Turning to petitioner's procedural arguments, we conclude that there was no error in the failure to provide petitioner with any existing photographs related to the incidents as petitioner never made a formal request for such photographs (see Matter of Cargill v Goord, 29 AD3d 1255, 1256 [3d Dept 2006]). Although petitioner "should have been provided with the medical records of a correction officer who was injured while trying to restrain him, any such error was harmless given the overwhelming evidence of petitioner's guilt, as well as the fact that the Hearing Officer read into the record the reports of the officer's injuries and the officer testified to the same" (Matter of Martin v Fischer, 98 AD3d 774, 775 [3d Dept 2012] [citation omitted]; see Matter of Felder v Fischer, 120 AD3d 858, 858 [3d Dept 2014]). We similarly reject petitioner's contention that he was deprived of his due process rights as he did not receive copies of the unusual incident report or use of force reports. At the time of the hearing, the record shows that only the preliminary reports were available, which were nevertheless read into the record in petitioner's presence (see Matter of Reid v Venettozzi, 224 AD3d 1037, 1038 [3d Dept 2024]; Matter of Knight v Rodriguez, 217 AD3d 1300, 1301 [3d Dept 2023]).
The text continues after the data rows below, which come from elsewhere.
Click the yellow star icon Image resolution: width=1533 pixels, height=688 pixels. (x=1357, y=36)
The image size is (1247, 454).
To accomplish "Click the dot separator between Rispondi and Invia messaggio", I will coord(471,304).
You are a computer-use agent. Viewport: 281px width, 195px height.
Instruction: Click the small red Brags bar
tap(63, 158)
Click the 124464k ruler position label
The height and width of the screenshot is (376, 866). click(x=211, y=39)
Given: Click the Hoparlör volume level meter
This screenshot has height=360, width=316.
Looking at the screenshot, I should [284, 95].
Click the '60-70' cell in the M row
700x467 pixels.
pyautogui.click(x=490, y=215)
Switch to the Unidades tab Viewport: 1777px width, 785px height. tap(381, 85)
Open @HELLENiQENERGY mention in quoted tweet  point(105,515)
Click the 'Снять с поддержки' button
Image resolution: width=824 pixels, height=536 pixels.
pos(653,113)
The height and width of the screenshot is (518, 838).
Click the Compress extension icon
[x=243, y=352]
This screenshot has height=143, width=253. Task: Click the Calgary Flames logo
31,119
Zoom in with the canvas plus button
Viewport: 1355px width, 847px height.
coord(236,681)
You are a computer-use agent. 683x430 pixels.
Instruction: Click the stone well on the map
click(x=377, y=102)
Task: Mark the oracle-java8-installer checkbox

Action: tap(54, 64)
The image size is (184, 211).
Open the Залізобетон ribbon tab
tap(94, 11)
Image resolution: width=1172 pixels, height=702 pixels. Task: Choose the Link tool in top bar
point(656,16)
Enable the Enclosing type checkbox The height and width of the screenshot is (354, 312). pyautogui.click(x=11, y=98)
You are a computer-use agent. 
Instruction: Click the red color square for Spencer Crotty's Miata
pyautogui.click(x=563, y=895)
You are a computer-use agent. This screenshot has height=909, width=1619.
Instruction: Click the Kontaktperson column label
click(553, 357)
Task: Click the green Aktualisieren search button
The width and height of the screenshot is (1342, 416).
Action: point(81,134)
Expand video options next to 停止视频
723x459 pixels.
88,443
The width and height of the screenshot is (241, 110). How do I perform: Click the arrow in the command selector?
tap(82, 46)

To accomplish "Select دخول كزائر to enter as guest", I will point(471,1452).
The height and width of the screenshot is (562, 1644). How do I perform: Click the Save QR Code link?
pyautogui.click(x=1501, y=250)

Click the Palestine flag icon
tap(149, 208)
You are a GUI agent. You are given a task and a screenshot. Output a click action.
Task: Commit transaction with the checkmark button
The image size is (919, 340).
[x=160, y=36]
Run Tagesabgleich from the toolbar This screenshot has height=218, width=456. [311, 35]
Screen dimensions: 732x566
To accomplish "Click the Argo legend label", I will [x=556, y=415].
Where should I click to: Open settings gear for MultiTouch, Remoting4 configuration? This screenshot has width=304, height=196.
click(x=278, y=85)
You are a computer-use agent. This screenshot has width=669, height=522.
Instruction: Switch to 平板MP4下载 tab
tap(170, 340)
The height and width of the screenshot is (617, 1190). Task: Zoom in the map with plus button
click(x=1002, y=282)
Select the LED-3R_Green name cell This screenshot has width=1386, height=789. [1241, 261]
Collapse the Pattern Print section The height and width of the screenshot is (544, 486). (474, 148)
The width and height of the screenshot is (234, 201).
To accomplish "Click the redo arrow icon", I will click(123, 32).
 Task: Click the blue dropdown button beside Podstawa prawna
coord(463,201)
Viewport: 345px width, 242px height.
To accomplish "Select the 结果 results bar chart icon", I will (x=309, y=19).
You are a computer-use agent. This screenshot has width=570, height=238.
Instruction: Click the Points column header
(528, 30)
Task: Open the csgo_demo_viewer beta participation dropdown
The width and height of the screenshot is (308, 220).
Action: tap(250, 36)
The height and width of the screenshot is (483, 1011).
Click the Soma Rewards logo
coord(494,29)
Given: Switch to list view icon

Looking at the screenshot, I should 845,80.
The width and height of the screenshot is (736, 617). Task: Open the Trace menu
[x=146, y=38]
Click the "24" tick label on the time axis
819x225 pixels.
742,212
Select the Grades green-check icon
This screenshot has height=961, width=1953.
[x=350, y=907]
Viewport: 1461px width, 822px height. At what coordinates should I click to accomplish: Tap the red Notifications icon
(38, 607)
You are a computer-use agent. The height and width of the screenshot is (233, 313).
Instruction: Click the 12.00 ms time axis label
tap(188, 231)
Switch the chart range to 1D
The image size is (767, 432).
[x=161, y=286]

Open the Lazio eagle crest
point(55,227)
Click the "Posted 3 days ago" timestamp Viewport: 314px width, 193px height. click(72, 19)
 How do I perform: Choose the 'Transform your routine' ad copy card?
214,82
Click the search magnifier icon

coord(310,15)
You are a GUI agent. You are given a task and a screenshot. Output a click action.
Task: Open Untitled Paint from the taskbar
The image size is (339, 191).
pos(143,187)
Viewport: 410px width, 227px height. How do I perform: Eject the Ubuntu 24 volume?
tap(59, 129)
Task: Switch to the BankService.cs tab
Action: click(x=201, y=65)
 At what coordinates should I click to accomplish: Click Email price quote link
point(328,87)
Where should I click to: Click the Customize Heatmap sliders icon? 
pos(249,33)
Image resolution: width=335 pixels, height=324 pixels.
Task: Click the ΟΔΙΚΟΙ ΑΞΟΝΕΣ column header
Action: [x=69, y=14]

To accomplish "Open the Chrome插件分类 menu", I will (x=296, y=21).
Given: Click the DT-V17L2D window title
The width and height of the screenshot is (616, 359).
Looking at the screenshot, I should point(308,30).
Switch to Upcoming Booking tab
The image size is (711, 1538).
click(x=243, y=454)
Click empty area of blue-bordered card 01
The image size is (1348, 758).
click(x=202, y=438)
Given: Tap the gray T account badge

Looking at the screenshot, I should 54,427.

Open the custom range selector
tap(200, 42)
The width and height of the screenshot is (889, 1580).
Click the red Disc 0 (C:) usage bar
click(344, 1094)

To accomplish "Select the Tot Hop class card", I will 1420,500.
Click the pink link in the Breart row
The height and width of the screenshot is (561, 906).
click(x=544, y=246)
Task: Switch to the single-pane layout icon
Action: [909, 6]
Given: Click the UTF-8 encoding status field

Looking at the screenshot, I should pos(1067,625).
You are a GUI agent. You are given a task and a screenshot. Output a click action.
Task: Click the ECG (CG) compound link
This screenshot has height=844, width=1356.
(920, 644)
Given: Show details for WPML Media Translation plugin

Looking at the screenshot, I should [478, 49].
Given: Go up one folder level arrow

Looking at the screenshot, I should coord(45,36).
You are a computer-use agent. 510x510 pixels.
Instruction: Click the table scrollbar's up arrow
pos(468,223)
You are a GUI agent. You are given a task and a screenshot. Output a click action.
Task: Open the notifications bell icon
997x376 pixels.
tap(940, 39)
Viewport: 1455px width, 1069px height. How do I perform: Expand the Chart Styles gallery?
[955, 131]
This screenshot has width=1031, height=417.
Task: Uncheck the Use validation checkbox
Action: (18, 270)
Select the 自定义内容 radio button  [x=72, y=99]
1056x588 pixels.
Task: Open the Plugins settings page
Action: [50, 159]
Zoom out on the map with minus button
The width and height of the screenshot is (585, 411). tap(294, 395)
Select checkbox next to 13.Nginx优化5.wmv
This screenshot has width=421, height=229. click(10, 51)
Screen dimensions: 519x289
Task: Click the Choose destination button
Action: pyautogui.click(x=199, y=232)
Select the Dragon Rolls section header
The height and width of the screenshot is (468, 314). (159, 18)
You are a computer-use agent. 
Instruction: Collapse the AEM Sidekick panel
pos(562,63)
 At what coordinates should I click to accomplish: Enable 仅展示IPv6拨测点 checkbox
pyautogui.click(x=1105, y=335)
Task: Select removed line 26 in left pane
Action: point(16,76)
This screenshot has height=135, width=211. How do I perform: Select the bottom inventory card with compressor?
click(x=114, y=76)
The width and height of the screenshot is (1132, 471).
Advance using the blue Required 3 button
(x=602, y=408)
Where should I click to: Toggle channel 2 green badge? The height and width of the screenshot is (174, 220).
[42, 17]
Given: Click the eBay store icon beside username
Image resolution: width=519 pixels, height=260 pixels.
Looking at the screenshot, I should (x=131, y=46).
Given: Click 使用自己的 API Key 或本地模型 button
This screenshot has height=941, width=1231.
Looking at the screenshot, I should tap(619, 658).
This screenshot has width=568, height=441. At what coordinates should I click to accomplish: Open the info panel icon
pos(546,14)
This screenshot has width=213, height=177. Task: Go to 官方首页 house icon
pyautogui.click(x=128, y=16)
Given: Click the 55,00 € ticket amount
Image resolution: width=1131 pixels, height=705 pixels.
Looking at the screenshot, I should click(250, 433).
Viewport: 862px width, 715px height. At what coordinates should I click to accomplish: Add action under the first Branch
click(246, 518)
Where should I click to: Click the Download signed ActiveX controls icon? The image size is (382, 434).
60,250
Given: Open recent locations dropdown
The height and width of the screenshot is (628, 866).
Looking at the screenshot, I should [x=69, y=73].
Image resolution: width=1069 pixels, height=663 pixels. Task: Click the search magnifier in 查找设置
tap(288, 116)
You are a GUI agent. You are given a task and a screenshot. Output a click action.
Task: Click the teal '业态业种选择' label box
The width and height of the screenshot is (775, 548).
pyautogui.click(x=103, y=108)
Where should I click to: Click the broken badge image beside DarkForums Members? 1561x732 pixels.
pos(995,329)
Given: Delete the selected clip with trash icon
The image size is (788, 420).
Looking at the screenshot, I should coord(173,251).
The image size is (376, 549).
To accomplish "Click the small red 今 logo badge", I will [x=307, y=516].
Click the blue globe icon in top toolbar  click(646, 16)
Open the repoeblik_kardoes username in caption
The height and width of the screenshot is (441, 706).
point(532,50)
In any event, our in camera review of the final unusual incident report and use of force reports failed to disclose any information exonerating petitioner of his guilt, and petitioner has otherwise failed to demonstrate that he was prejudiced by not receiving copies of such reports (see Matter of Coggins v Rodriguez, 236 AD3d 1285, 1287 [3d Dept 2025]; Matter of Gaston v Fischer, 109 AD3d 1063, 1064 [3d Dept 2013]). Petitioner's remaining contentions, including that his counsel should have been provided a copy of the video recording, have been considered and found to be without merit.
Garry, P.J., Pritzker, Ceresia, Fisher and Corcoran, JJ., concur. Adjudged that the determination is confirmed, without costs, and petition dismissed.
Footnotes
Petitioner only challenges the sufficiency of the evidence with respect to the charges contained in the second and third misbehavior reports.